Le maire de Montréal, Gérald Tremblay, nie les graves allégations faites par Benoit Labonté à Radio-Canada, les réduisant à de simples «insinuations sans fondement». Si M. Labonté a des faits, a déclaré M. Tremblay tard en soirée hier, «qu'il fasse ce que j'ai fait moi, et qu'il aille voir la police».

Mis à jour le 23 oct. 2009
Katia Gagnon LA PRESSE

«Il y a quelques jours, avec beaucoup d'assurance, Benoit Labonté a dit des choses à Louise Harel, à ses collègues, aux journalistes et à la population. Ce soir, avec autant d'assurance, il colporte des rumeurs qui comportent beaucoup de ouï-dire. Quand il a quitté notre formation politique, s'il avait des preuves, il n'avait qu'à le dire à la police. Il ne l'a pas fait. Je peux comprendre qu'il soit dans un état d'esprit particulier, mais je ne peux pas tolérer qu'il insinue que je cautionnais un système illégal. Benoit Labonté a des choses à se reprocher, qu'il assume ses responsabilités», a dit M. Tremblay aux journalistes.Est-ce que Bernard Trépanier était le bagman d'Union Montréal? «M. Trépanier a quitté notre formation politique en 2006 après l'élection», a répondu le maire. Est-ce qu'il percevait auprès des entreprises, des ristournes? «J'avais donné des directives, toutes les sommes d'argent devaient respecter les dispositions de la loi. Le DGE a vérifié pendant huit ans les finances de notre parti et il n'a jamais eu le moindre reproche à nous faire.»

Bernard Trépanier joue-t-il encore un rôle à Union Montréal? «Du tout. Il n'est pas avec Union Montréal. Après l'élection de 2005, il a quitté parce qu'on n'avait plus besoin de ses services.
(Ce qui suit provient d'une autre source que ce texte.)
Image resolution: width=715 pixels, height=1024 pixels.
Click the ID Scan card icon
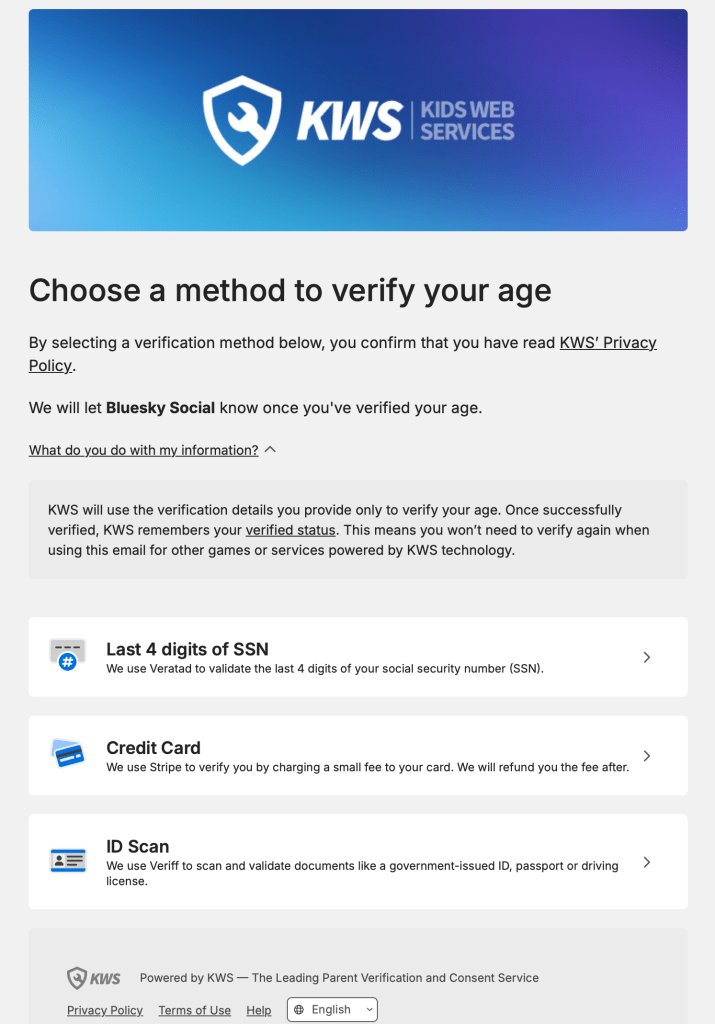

S'il fait encore des choses, il les fait strictement à titre de bénévole, il ne les fait plus pour le parti.»

Le maire reconnaît avoir eu une conversation en face à face avec M. Labonté au sujet d'un système de ristourne. «J'ai fait les vérifications et on m'a confirmé qu'il n'y avait aucun fondement à ces rumeurs.»

Il nie cependant lui avoir répondu, comme le dit M. Labonté, qu'«en politique municipale à Montréal, c'est juste de ça». Le maire affirme avoir répondu à M. Labonté que «des rumeurs, dans le monde municipal, on en entend beaucoup».
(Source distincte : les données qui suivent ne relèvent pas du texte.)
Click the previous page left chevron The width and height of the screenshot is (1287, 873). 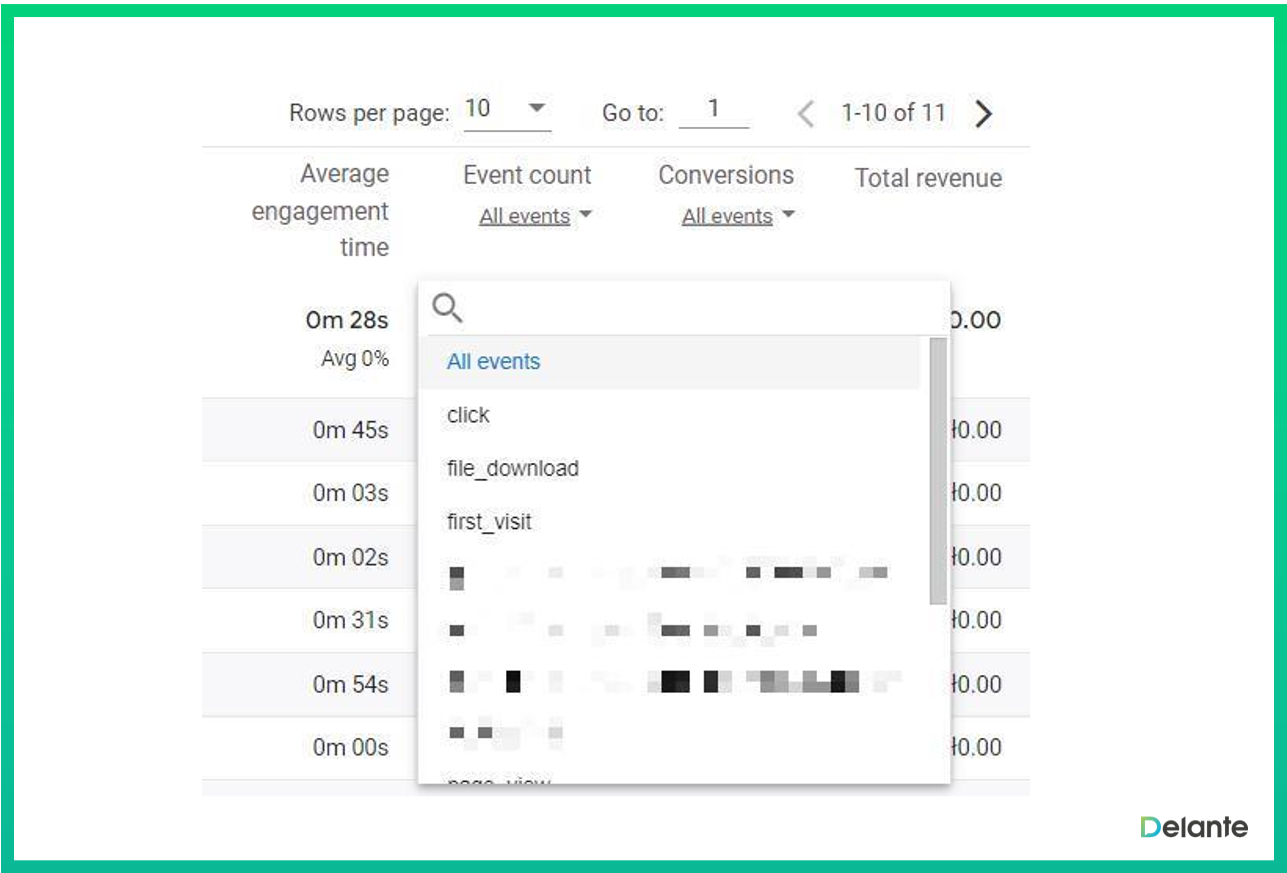[806, 114]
La numéro deux d'Union Montréal, Diane Lemieux, a elle aussi chargé Benoit Labonté avec beaucoup de vigueur. «Je suis sonnée, mais pas pour les mêmes raisons. Rien n'est documenté là-dedans, a-t-elle lancé à l'émission 24/60 de RDI. Benoit Labonté a été pris la main dans le sac, il a menti effrontément. Il s'est mis dans le trouble. Je ne discrédite pas Benoit Labonté, mais il faut des documents. On ne va tout de même pas en faire un héros!»

Diane Lemieux a cependant reconnu que «l'air ambiant est pourri» en politique municipale. «Oui, il y a de la collusion. Oui, il y a des vautours autour des partis politiques. On va documenter tout ça.» Avec une enquête publique? a demandé l'animatrice. «Oui», a répondu Mme Lemieux. D'un même souffle, la numéro deux du parti de Gérald Tremblay s'est cependant dite convaincue que «la maison est propre» à Union Montréal. «Le ménage se fait», a-t-elle ajouté.

La chef de Vision Montréal, Louise Harel, n'a pas réagi aux révélations faites par Benoit Labonté. Pierre Lampron, le nouveau numéro deux de son parti, a cependant commenté ces allégations avec prudence. «Ce qui est révélé aujourd'hui, c'est pire que tout ce qu'on pouvait imaginer. Ça va prendre une volonté sans faille et beaucoup de courage pour mettre fin à ça.» Mais Louise Harel a-t-elle fait de l'aveuglement volontaire dans le cas de Benoit Labonté? «Dès qu'elle a compris que ce type mentait, elle l'a mis dehors», a dit M. Lampron.

De son côté, le chef de Projet Montréal, Richard Bergeron, a souligné qu'à son avis, il était possible de faire de la politique municipale autrement. «Ce que M. Labonté a dit, c'est ce qu'on a toujours cru savoir. On a toujours entendu que la politique se faisait comme ça. Mais contrairement à ce qu'il dit, il y a moyen de faire de la politique municipale autrement. Si je deviens maire, on va y accéder en faisant de la politique comme elle devrait se faire.»